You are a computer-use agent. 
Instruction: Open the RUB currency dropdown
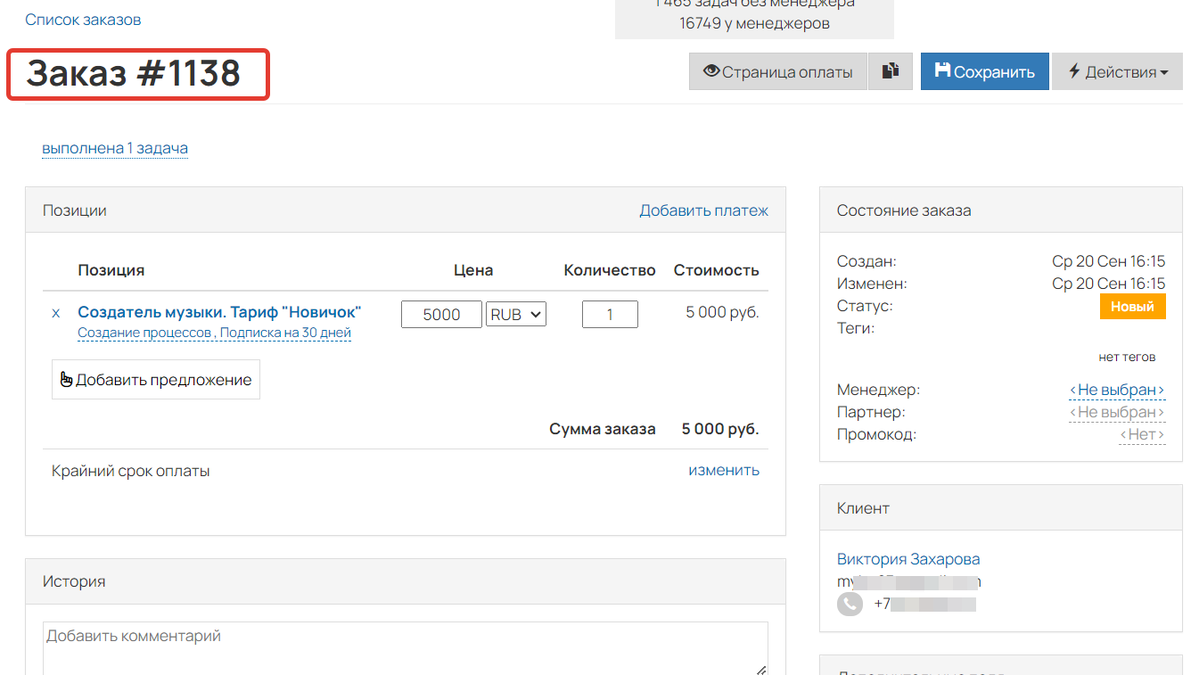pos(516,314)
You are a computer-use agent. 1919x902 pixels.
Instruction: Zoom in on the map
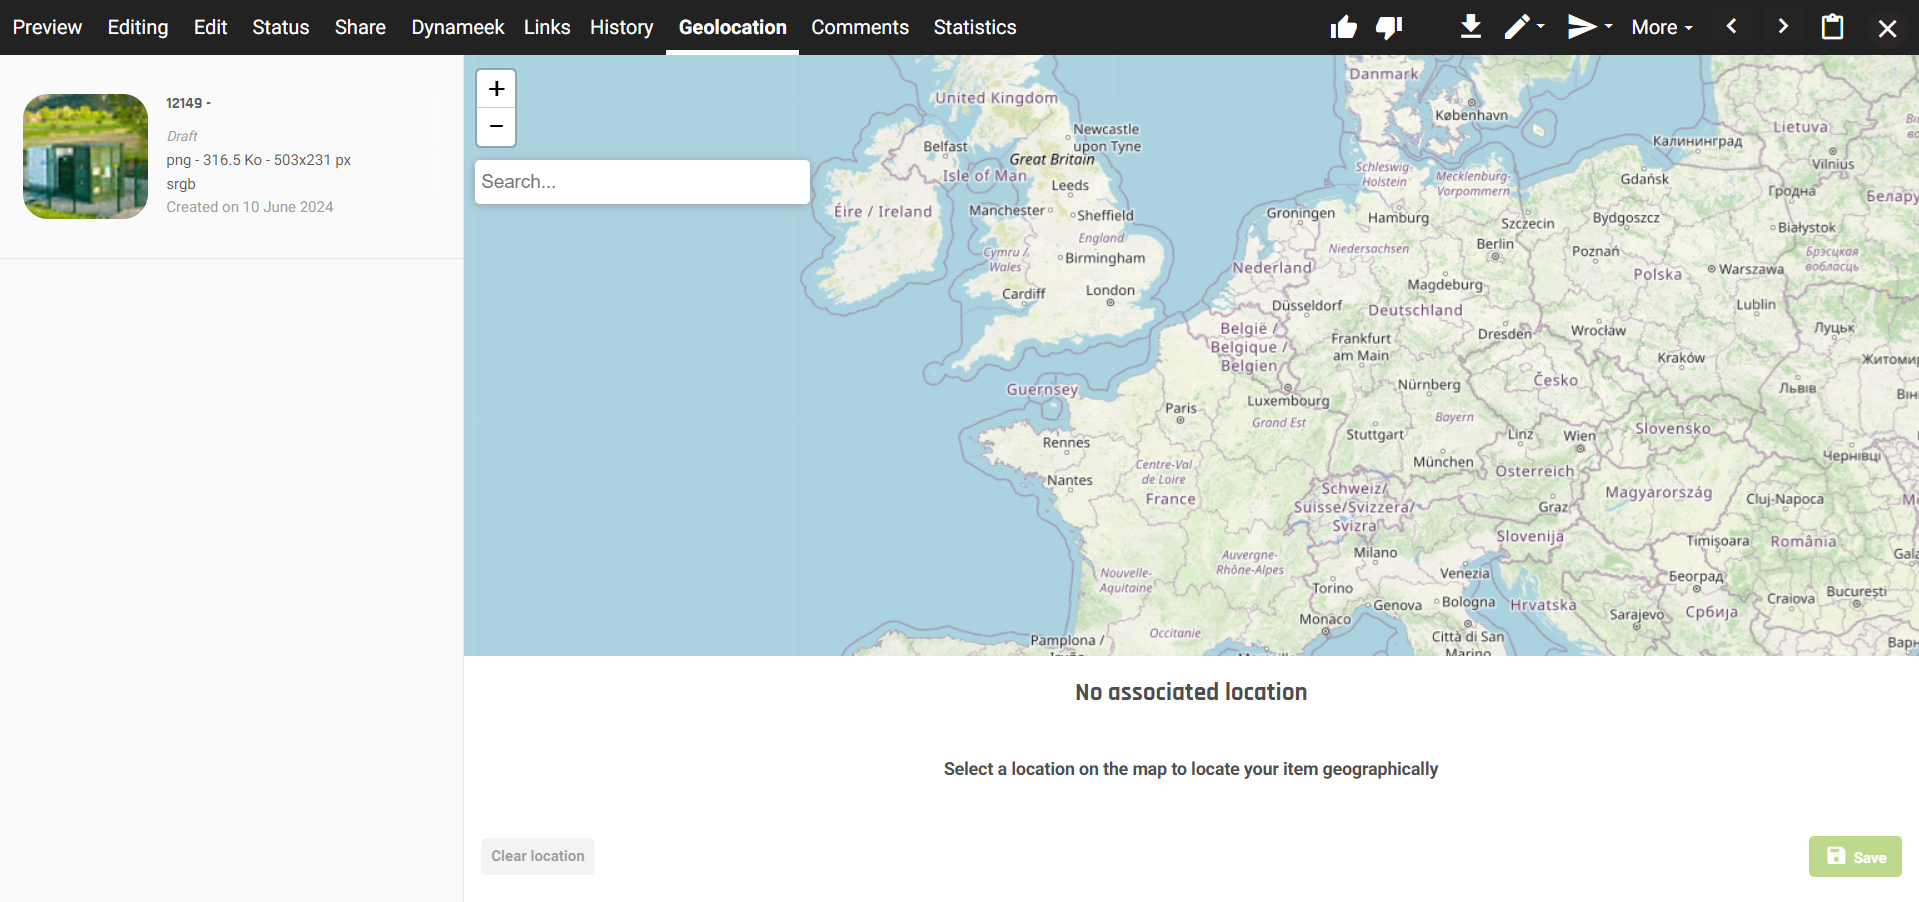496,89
==
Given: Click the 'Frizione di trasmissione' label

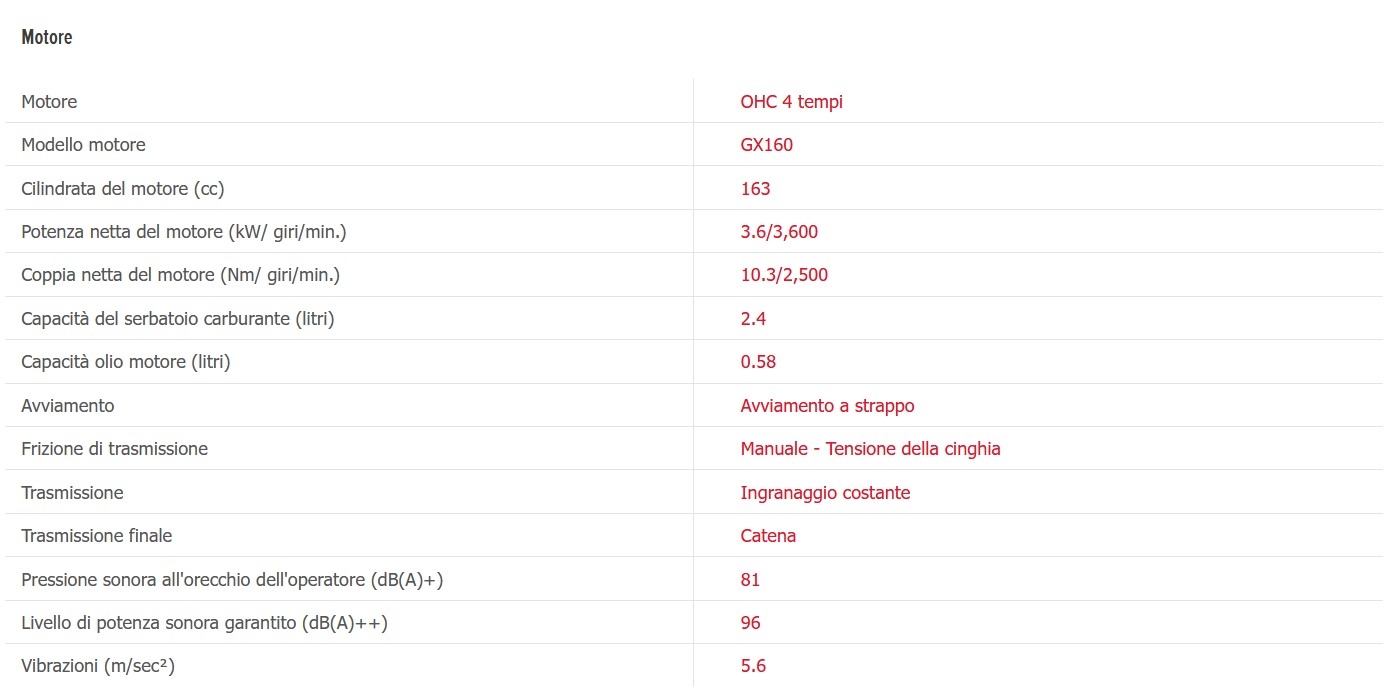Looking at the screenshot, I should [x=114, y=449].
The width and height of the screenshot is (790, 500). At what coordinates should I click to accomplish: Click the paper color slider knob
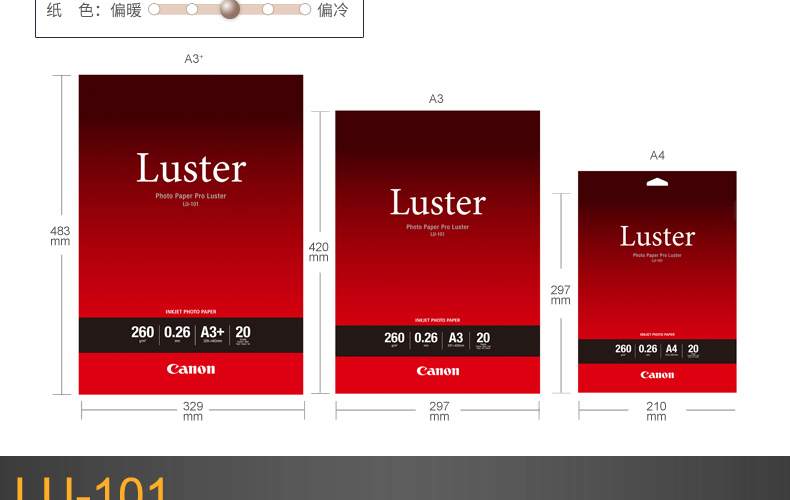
--
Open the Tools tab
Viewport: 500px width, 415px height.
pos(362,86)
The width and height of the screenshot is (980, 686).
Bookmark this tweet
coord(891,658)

Task instructions
Reproduce the lines word for word, starting with the line containing "Given: Click the" and going on through the line containing "The width and height of the screenshot is (790, 500).", and omit the pictures from your answer.

Worked answer
Given: Click the 'Frizione di trasmissione' label

Looking at the screenshot, I should [x=114, y=449].
The width and height of the screenshot is (790, 500). At what coordinates should I click to accomplish: Click the paper color slider knob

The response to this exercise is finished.